インターヴィーン #3
放課後、生徒の姿がまばらな通学路。
公人はひとりで下校していた。
バス停をすぎた先で「きゃああ!」という悲鳴が聞こえた。
とっさに声のした路地へ走った。
「!?」
マンションの駐車場に青ざめた顔をした詩織の姿があった。
学生鞄が転がっている。。
すぐ近くに好雄がうずくまっていた。
「あいつ、写真で飽き足らずに詩織を襲ったのか!!」
公人はカッと火がついた。。
好雄のシャツを掴んで力づくで立たせる。
拳を振りかぶった。
「うわわわっ!」
「えっ、公人!?」
突然あらわれた公人にふたりとも固まっている。
「見損なったぞ、好雄!」
「ちがうのよ!」
詩織があわてて止めに入った。
「体にわからせないとダメなんだ。二度と詩織に近づけないようにしてやる!」
「バカッ! 好雄くんは私を助けてくれたのよ!!」
「へっ? ……襲ったんじゃなくて?」
「だからいってるでしょ。二人組の不良に絡まれてたのを助けてくれたの。好雄くんがいなかったら危なかったわ」
「そうだったのか。すまん、好雄」
公人は掴んでいた手を放した。
「はやとちりね、公人」
「いててて……もう一発殴られるかと思ったぜ」
地面にすわりこんだ好雄の顔にはすでに殴られた痕があった。
鼻血が垂れる。
「大丈夫、好雄くん? これを使ってちょうだい」
詩織はスカートのポケットからハンカチを取り出すと、しゃがんで好雄の顔に当てた。
心配そうに見つめている。
「詩織ちゃんのハンカチが汚れちゃうよ」
「それより好雄くんのケガが心配だわ」
「これぐらいたいしたことないよ」
「他に痛む場所はない?」
「ほんと平気平気」
「好雄くんってとても勇気があるのね。不良相手に一歩も引かないんだもの。見直しちゃった、私」
「へへっ、詩織ちゃんが危ないって思ったら考えるより先に体が動いてたんだよね」
「危険だわ。次からは自分の安全も考えてね」
詩織は感動した様子で話しかける。
最悪の場合、人気のない場所に連れ込まれて乱暴されていたかもしれない。

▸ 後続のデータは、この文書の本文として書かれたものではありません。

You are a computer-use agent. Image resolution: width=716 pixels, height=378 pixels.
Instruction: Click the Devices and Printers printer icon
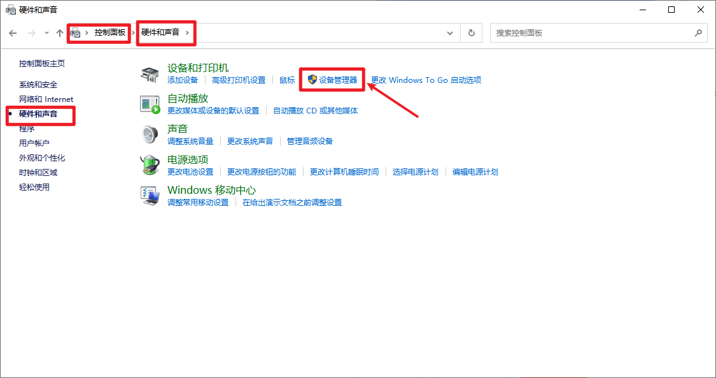(x=150, y=73)
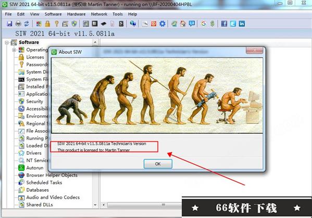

好雄は命の恩人なのだ。
「不良たちはどこだ?」
公人が辺りを見回す。
遠巻きに野次馬が集まってきた。
「騒ぎを聞いた人が警察を呼んで逃げたみたい」
「あいつら、他校の生徒だよ。例の雑誌を見てきたんだよきっと。詩織ちゃんファンは学校外にも大勢いるし」
好雄が状況を説明した。
「詩織の帰りを待ち伏せしてたわけか。物騒な話だな」
「私の腕を引っ張って、路地に連れていかれたの。ほんと好雄くんのおかげだわ。それで殴られたのよ」
「やるじゃん、好雄。俺からも礼をいうよ」
「へへっ、女子を守るのは男の役目だろ。詩織ちゃんのためなら火の中水の中だよ」
「ねえ、立てる?」
「この通り。ピンピンさ」
立ち上がった好雄は元気をアピールするように頭をかいて笑った。
公人は地面に落ちていた荷物を拾って渡す。
遠くからパトカーのサイレンが近づいてきた。